# Task statement:
Once the line holding "Task: Click the Relaxed Fit bullet item" is found in the entries below, restate it and each line after it word for word, with no pictures.

# Data to process:
• • •

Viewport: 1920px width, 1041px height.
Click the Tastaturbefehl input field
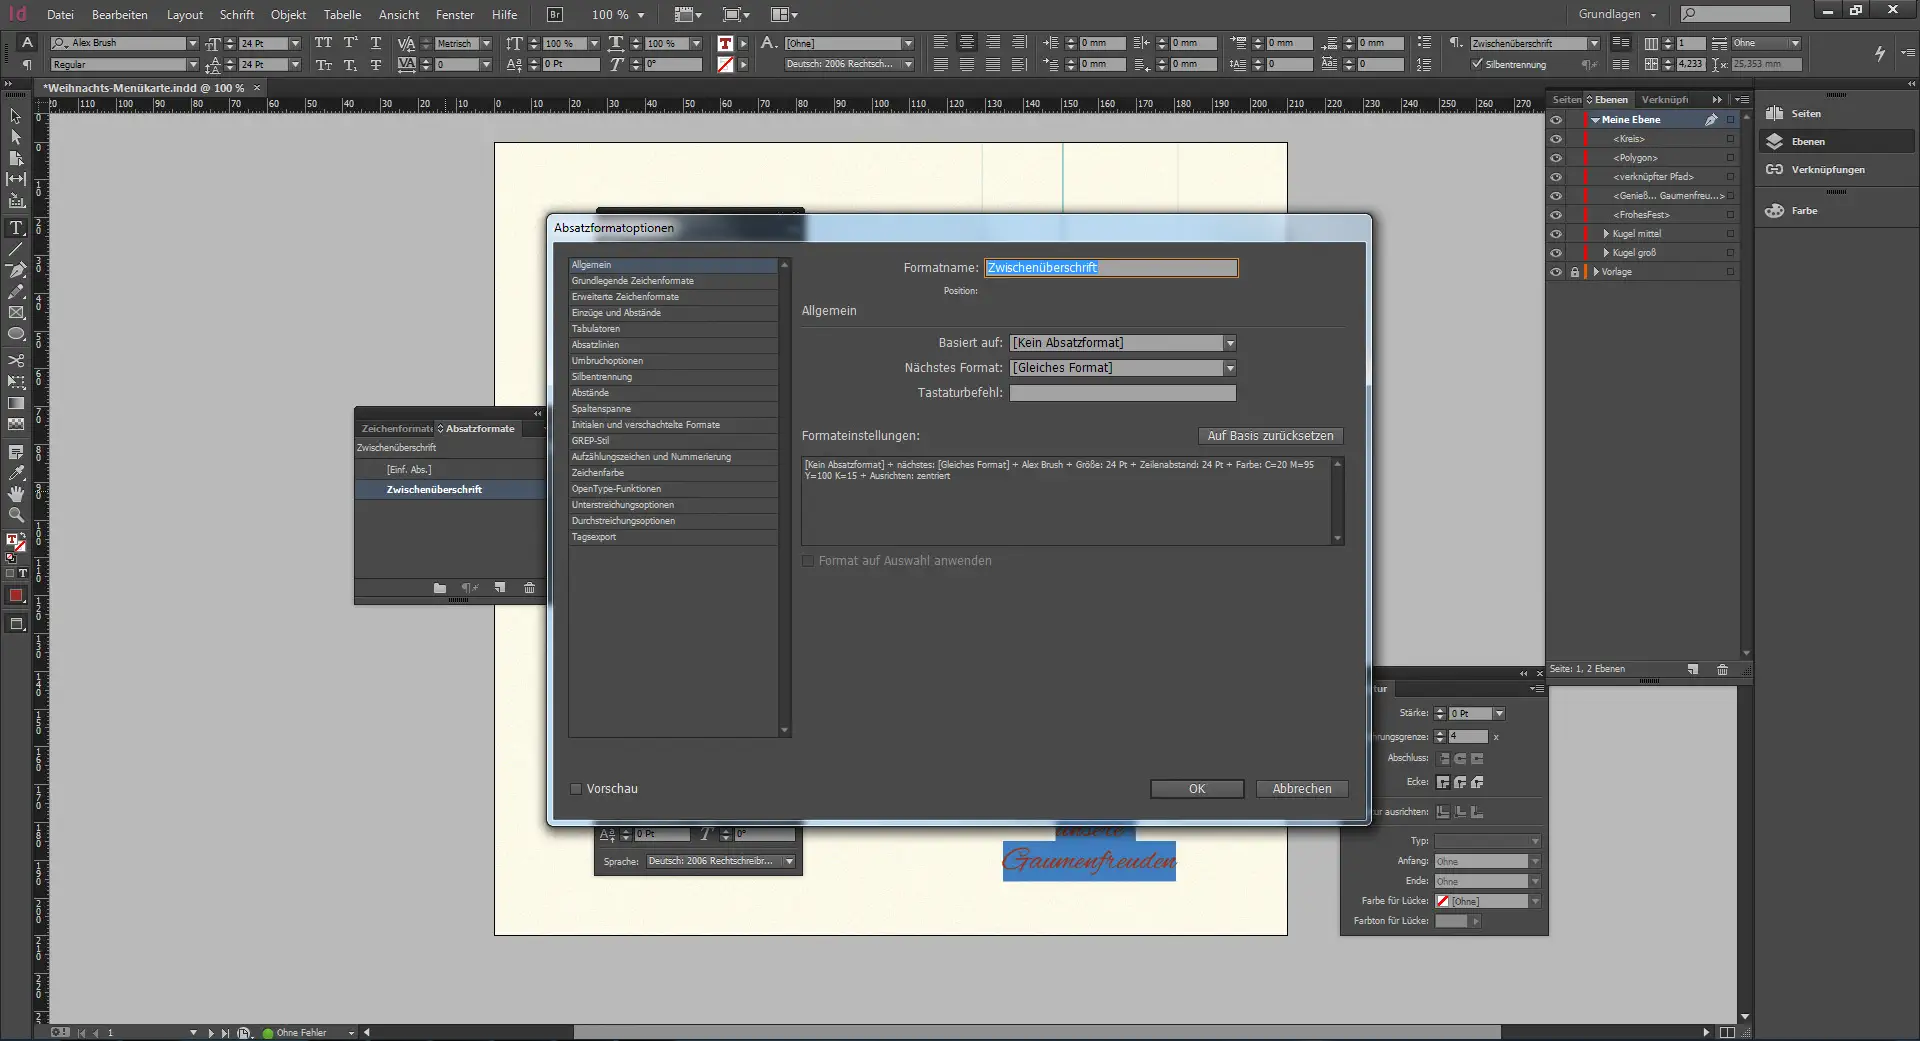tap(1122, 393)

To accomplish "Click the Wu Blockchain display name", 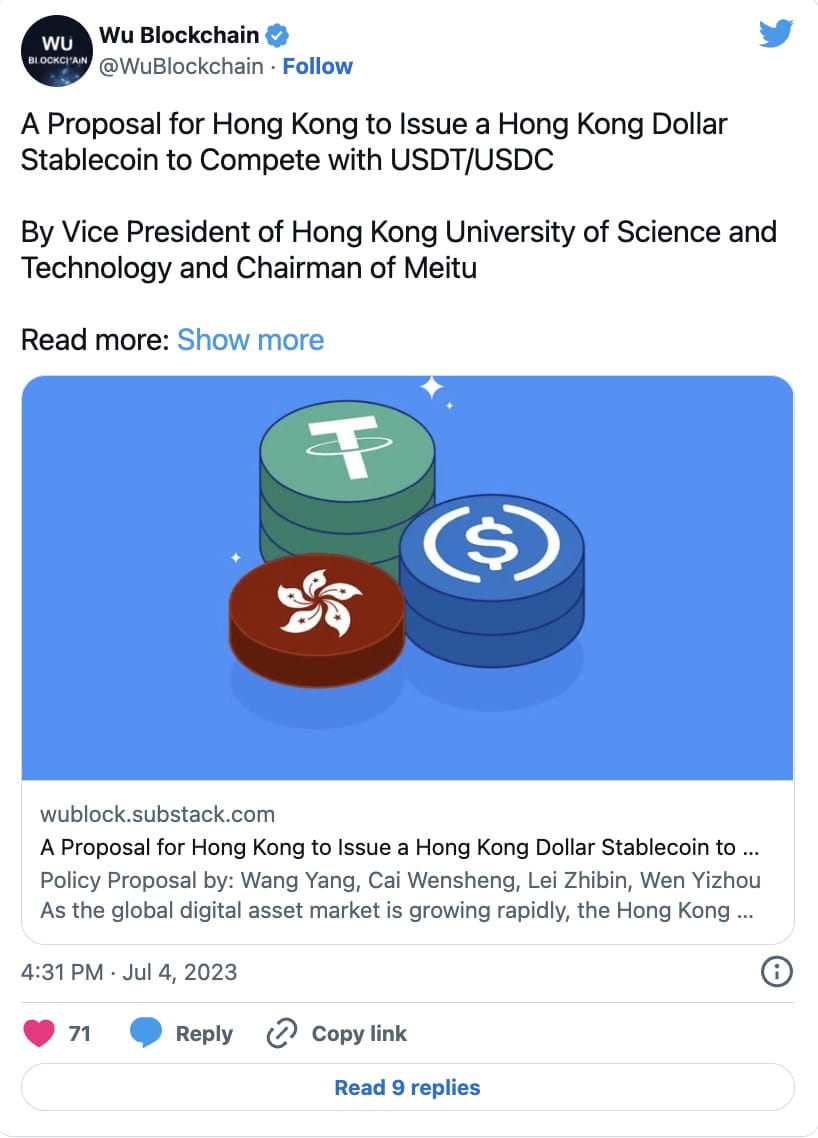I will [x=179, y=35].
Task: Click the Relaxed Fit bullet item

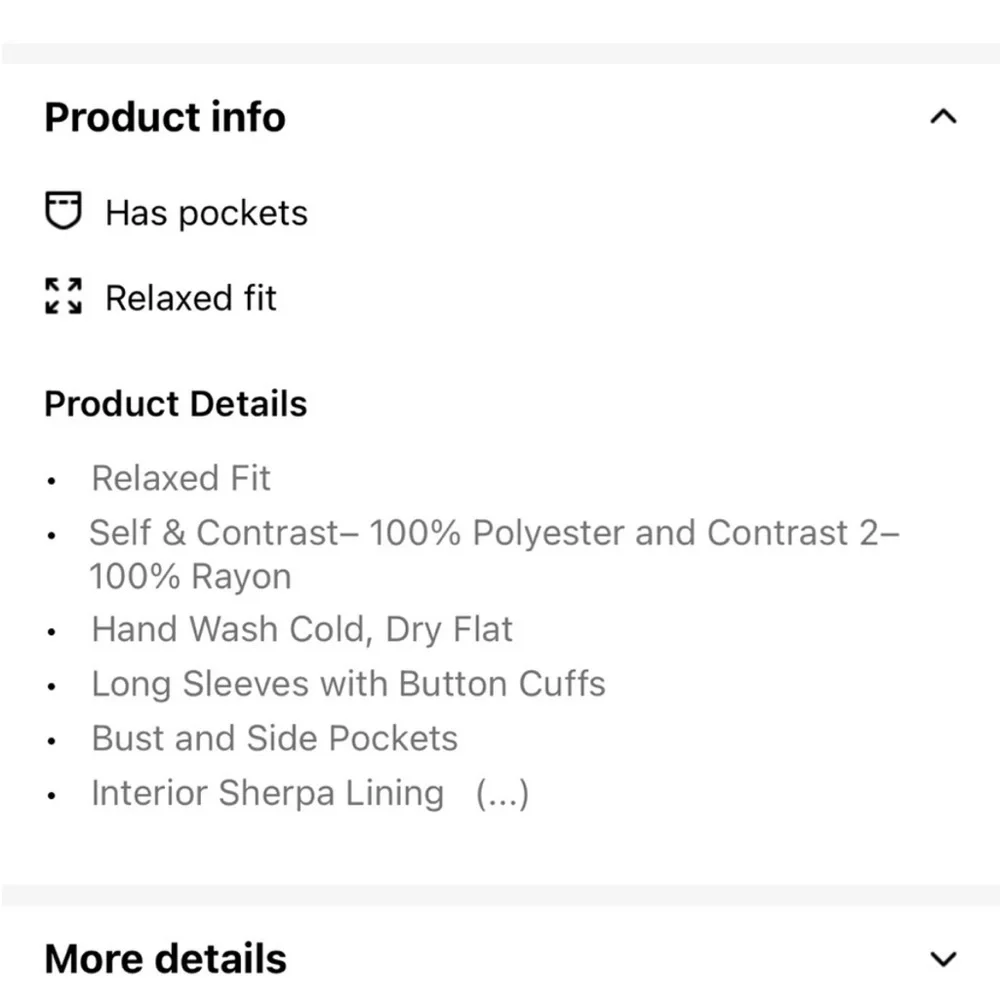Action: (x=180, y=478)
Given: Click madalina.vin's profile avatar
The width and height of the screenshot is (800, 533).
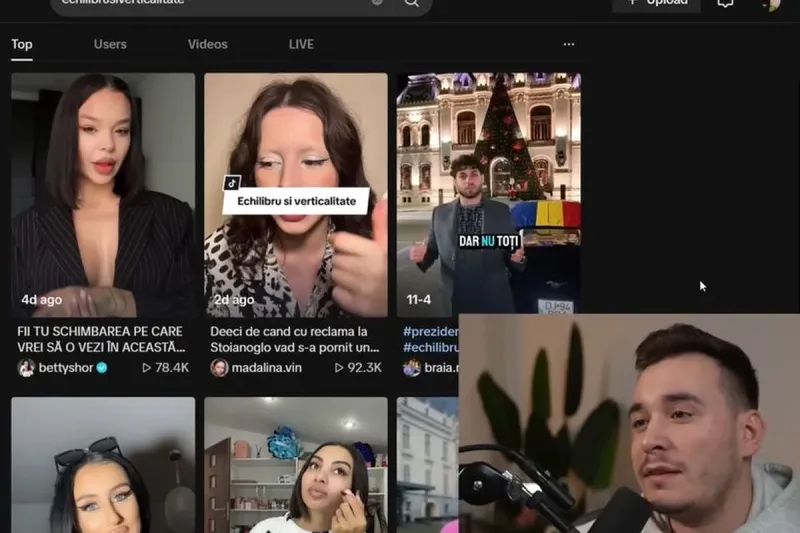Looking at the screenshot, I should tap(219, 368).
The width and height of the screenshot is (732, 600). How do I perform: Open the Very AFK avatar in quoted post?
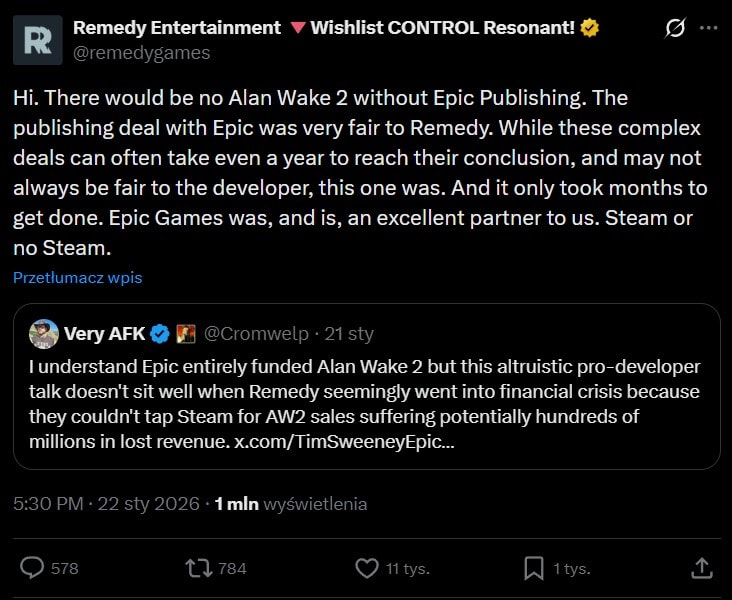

• • •

# Answer:
Task: Click the Relaxed Fit bullet item

Action: (x=180, y=478)
Given: Click madalina.vin's profile avatar
The width and height of the screenshot is (800, 533).
Looking at the screenshot, I should tap(219, 368).
The width and height of the screenshot is (732, 600). How do I perform: Open the Very AFK avatar in quoted post?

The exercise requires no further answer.